Copy out everything from the line containing "ubuntu-19.04-server-cloudimg-amd64.manifest (23, 385)" down to the line containing "[Vorheriger Slide] (10, 116)", swapping "cloudimg" for "cloud-image" and leaving everything else unchanged. Omit the pictures.

• • • •

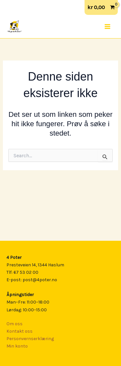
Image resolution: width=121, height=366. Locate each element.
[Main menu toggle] (107, 26)
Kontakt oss (19, 331)
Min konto (17, 346)
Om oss (14, 324)
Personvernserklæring (30, 338)
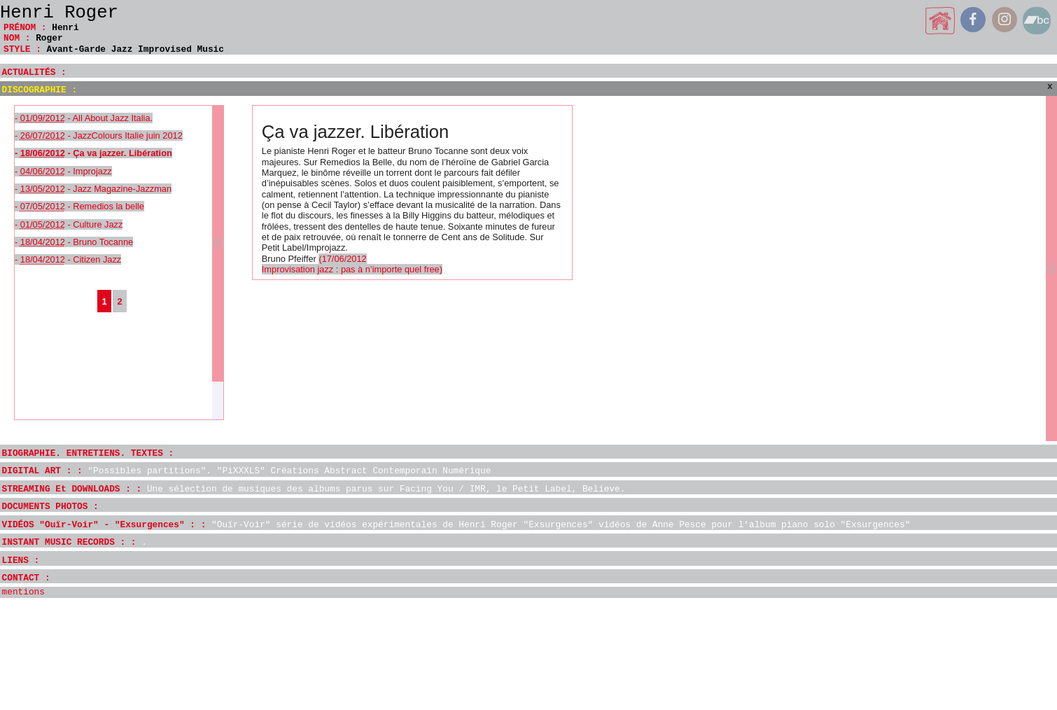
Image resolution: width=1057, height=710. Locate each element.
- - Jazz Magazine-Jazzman (93, 188)
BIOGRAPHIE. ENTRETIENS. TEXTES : (88, 453)
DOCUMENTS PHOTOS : (50, 506)
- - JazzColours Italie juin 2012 (99, 135)
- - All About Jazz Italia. (84, 118)
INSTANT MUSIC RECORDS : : (74, 542)
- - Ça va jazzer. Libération (93, 153)
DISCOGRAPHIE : (40, 90)
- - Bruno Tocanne (74, 242)
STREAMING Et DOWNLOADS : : (314, 489)
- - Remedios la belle (79, 206)
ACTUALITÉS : (34, 72)
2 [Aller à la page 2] (119, 301)
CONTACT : (26, 578)
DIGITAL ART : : (246, 471)
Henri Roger (59, 13)
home (940, 20)
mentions (23, 592)
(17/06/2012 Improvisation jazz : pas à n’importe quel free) (352, 263)
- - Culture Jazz (68, 224)
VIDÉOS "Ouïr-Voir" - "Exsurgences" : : (456, 525)
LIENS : (21, 560)
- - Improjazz (63, 171)
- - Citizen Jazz (68, 259)
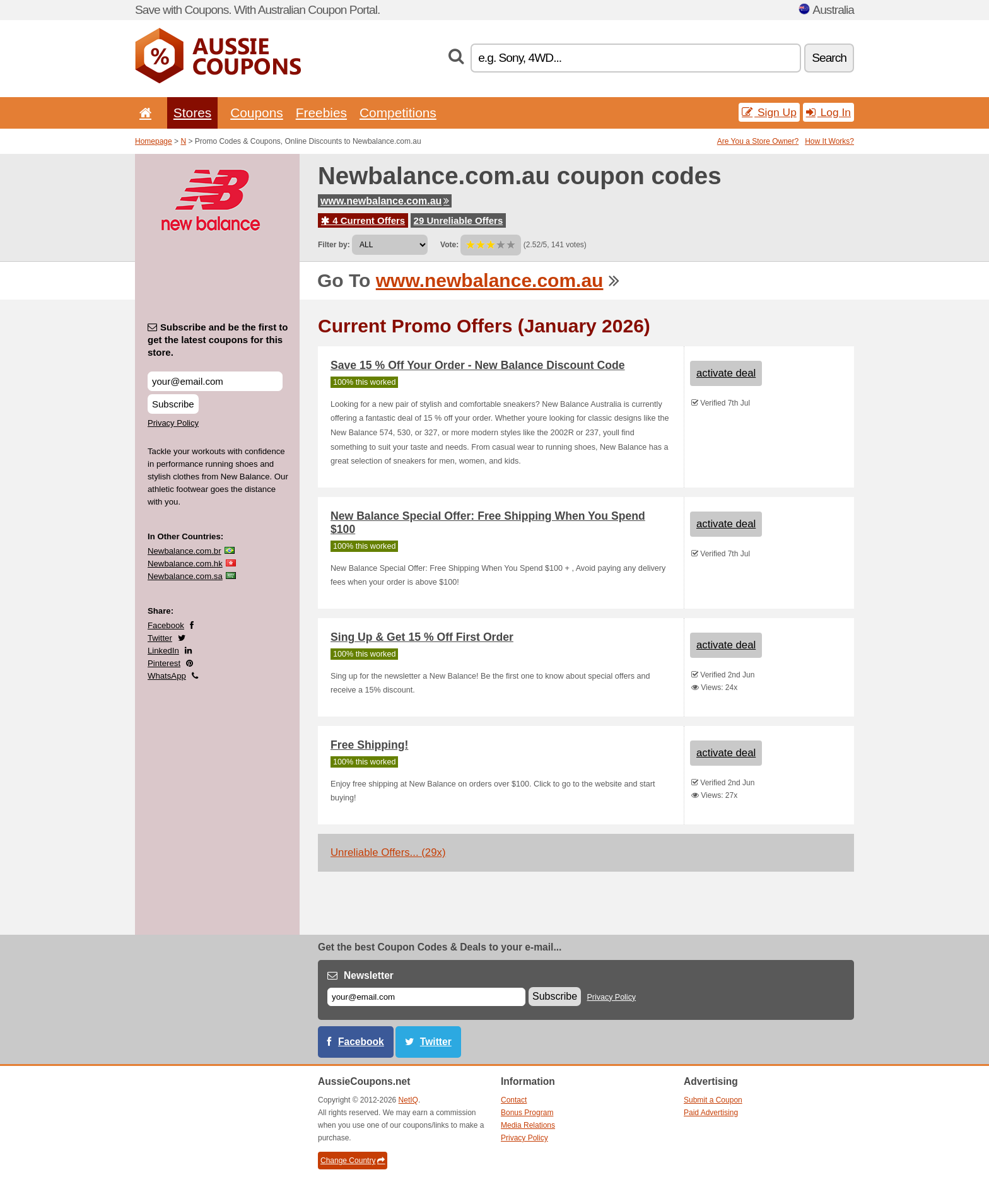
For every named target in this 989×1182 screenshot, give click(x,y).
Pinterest (164, 663)
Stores (192, 112)
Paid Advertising (711, 1112)
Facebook (166, 625)
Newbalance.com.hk (185, 563)
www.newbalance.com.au (384, 201)
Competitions (398, 112)
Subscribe (173, 404)
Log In (828, 112)
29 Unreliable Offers (458, 220)
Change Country (352, 1160)
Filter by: (334, 244)
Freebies (321, 112)
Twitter (160, 638)
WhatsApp (167, 676)
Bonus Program (527, 1112)
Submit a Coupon (713, 1100)
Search (829, 57)
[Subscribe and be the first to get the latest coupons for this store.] (215, 381)
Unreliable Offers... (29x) (388, 852)
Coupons (256, 112)
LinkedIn (163, 650)
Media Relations (528, 1125)
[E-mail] (426, 997)
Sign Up (769, 112)
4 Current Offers (363, 220)
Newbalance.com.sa (185, 576)
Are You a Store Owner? (758, 141)
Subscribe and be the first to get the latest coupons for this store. (218, 340)
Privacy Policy (173, 423)
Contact (514, 1100)
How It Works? (829, 141)
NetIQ (408, 1100)
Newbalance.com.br (184, 551)
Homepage (153, 141)
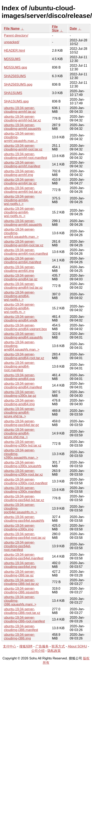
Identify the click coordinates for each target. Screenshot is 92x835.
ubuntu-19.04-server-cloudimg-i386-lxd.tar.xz (21, 582)
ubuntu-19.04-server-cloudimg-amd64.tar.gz (21, 277)
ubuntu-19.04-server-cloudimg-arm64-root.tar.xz (23, 243)
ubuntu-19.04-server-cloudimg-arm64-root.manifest (26, 251)
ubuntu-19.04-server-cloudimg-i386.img (19, 636)
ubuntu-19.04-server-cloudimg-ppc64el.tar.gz (21, 423)
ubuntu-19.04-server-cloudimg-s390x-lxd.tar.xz (22, 443)
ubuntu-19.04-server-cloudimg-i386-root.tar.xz (22, 611)
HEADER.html (14, 50)
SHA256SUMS (15, 76)
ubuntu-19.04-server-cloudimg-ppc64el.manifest (23, 556)
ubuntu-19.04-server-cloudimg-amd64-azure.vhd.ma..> (19, 433)
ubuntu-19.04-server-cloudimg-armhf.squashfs (22, 126)
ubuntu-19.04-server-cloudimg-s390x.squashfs (22, 464)
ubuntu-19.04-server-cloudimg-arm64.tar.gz (20, 181)
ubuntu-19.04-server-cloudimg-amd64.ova (19, 377)
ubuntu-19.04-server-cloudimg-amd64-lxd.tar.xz (23, 285)
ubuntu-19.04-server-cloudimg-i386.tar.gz (19, 573)
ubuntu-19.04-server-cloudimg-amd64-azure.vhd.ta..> (19, 412)
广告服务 (42, 646)
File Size (55, 28)
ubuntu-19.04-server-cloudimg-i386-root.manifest (24, 619)
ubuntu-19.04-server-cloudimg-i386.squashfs (21, 590)
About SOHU (77, 646)
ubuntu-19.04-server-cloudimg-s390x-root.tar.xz (23, 472)
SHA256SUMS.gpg (18, 84)
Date (73, 28)
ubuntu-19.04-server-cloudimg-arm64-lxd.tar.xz (23, 189)
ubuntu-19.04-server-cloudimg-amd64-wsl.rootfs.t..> (19, 296)
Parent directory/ (16, 35)
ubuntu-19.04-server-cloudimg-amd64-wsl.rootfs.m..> (19, 308)
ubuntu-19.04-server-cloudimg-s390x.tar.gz (20, 393)
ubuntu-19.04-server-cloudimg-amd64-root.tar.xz (24, 356)
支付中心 (9, 646)
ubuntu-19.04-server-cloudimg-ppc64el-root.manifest (19, 546)
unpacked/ (11, 42)
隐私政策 (54, 650)
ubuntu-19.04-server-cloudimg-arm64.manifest (22, 260)
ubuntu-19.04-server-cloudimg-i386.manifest (21, 628)
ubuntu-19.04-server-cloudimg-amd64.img (19, 402)
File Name (12, 28)
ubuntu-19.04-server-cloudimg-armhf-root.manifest (25, 156)
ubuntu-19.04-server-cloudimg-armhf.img (19, 173)
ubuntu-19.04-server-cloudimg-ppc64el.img (20, 564)
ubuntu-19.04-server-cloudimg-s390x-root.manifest (25, 481)
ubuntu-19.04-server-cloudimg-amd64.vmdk (20, 318)
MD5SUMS (12, 59)
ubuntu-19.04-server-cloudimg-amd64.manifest (23, 385)
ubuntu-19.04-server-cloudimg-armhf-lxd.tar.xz (22, 118)
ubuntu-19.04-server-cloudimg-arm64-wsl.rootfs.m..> (19, 212)
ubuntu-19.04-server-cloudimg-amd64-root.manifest (19, 366)
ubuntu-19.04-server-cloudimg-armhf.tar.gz (20, 109)
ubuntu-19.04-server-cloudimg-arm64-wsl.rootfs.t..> (19, 200)
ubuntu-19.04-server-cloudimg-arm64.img (19, 269)
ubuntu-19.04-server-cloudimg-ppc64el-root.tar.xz (25, 535)
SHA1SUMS (13, 93)
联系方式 (58, 646)
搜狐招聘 (26, 646)
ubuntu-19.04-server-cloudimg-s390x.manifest (22, 489)
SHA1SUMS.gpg (16, 101)
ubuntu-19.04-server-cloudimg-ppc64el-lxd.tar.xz (24, 498)
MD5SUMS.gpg (15, 67)
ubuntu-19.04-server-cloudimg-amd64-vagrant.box (25, 327)
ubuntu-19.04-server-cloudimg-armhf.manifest (22, 164)
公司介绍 (38, 650)
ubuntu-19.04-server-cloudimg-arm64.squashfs (23, 222)
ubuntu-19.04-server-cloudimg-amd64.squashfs (23, 335)
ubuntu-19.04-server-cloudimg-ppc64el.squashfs (24, 518)
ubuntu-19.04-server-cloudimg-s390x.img (19, 527)
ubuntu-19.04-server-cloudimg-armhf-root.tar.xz (23, 147)
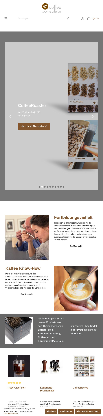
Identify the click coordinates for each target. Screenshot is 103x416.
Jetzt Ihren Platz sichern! (34, 126)
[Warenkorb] (93, 18)
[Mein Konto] (83, 18)
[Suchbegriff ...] (41, 18)
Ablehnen (51, 411)
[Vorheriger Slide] (10, 116)
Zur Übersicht (76, 246)
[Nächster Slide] (92, 116)
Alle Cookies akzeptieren (88, 411)
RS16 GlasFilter (16, 387)
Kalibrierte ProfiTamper (47, 389)
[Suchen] (68, 18)
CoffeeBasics (80, 387)
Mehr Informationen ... (11, 414)
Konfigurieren (66, 411)
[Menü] (6, 18)
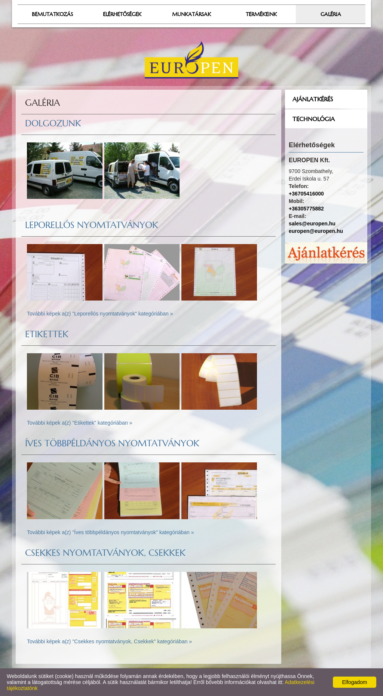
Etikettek (46, 334)
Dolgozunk (53, 123)
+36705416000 (306, 194)
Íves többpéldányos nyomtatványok (112, 443)
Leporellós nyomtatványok (91, 225)
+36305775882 (306, 209)
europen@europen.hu (316, 231)
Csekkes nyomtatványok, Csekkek (105, 552)
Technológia (313, 119)
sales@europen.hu (312, 224)
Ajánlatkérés (312, 99)
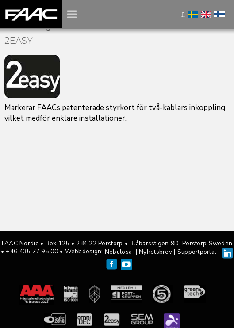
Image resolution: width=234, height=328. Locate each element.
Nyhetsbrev (155, 252)
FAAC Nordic (31, 14)
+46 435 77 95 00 (32, 251)
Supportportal (197, 252)
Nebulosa (118, 252)
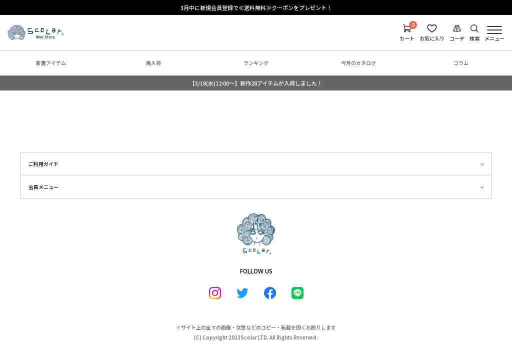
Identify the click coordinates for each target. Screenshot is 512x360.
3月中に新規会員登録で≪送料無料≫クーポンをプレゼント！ (256, 8)
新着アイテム (51, 62)
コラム (461, 62)
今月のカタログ (358, 62)
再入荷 (153, 62)
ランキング (256, 62)
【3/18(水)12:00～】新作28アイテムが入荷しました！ (256, 83)
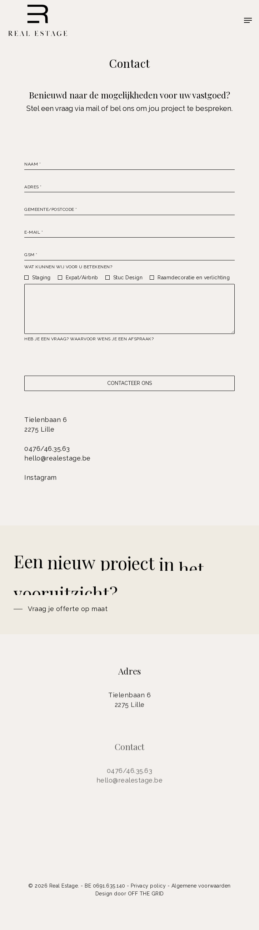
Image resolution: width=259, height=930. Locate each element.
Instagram (40, 479)
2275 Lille (39, 431)
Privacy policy (148, 886)
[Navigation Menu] (248, 20)
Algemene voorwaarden (201, 886)
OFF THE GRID (146, 893)
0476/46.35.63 (47, 450)
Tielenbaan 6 (45, 422)
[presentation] (78, 359)
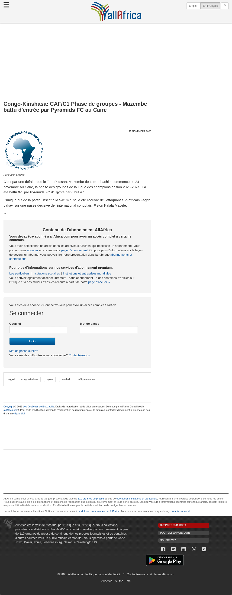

• • • •

● **Expected answer**
ubuntu-19.04-server-cloud-image-amd64.manifest (23, 385)
ubuntu-19.04-server-cloud-image-armhf-lxd.tar.xz (22, 118)
ubuntu-19.04-server-cloud-image-arm64-wsl.rootfs.m..> (19, 212)
ubuntu-19.04-server-cloud-image-amd64-root.manifest (19, 366)
ubuntu-19.04-server-cloud-image-armhf.tar.gz (20, 109)
ubuntu-19.04-server-cloud-image-arm64-wsl.rootfs.t..> (19, 200)
ubuntu-19.04-server-cloud-image-arm64.img (19, 269)
ubuntu-19.04-server-cloud-image-ppc64el-root.tar.xz (25, 535)
SHA1SUMS (13, 93)
联系方式 (58, 646)
搜狐招聘 (26, 646)
ubuntu-19.04-server-cloud-image-s390x.manifest (22, 489)
SHA1SUMS.gpg (16, 101)
ubuntu-19.04-server-cloud-image-ppc64el-lxd.tar.xz (24, 498)
MD5SUMS.gpg (15, 67)
ubuntu-19.04-server-cloud-image-amd64-vagrant.box (25, 327)
ubuntu-19.04-server-cloud-image-armhf.manifest (22, 164)
公司介绍 (38, 650)
ubuntu-19.04-server-cloud-image-arm64.squashfs (23, 222)
ubuntu-19.04-server-cloud-image-amd64.squashfs (23, 335)
ubuntu-19.04-server-cloud-image-ppc64el.squashfs (24, 518)
ubuntu-19.04-server-cloud-image-s390x.img (19, 527)
ubuntu-19.04-server-cloud-image-armhf-root.tar.xz (23, 147)
Identify the click coordinates for each target. Screenshot is 103x416.
Jetzt Ihren Platz sichern! (34, 126)
[Warenkorb] (93, 18)
[Mein Konto] (83, 18)
[Suchbegriff ...] (41, 18)
Ablehnen (51, 411)
[Vorheriger Slide] (10, 116)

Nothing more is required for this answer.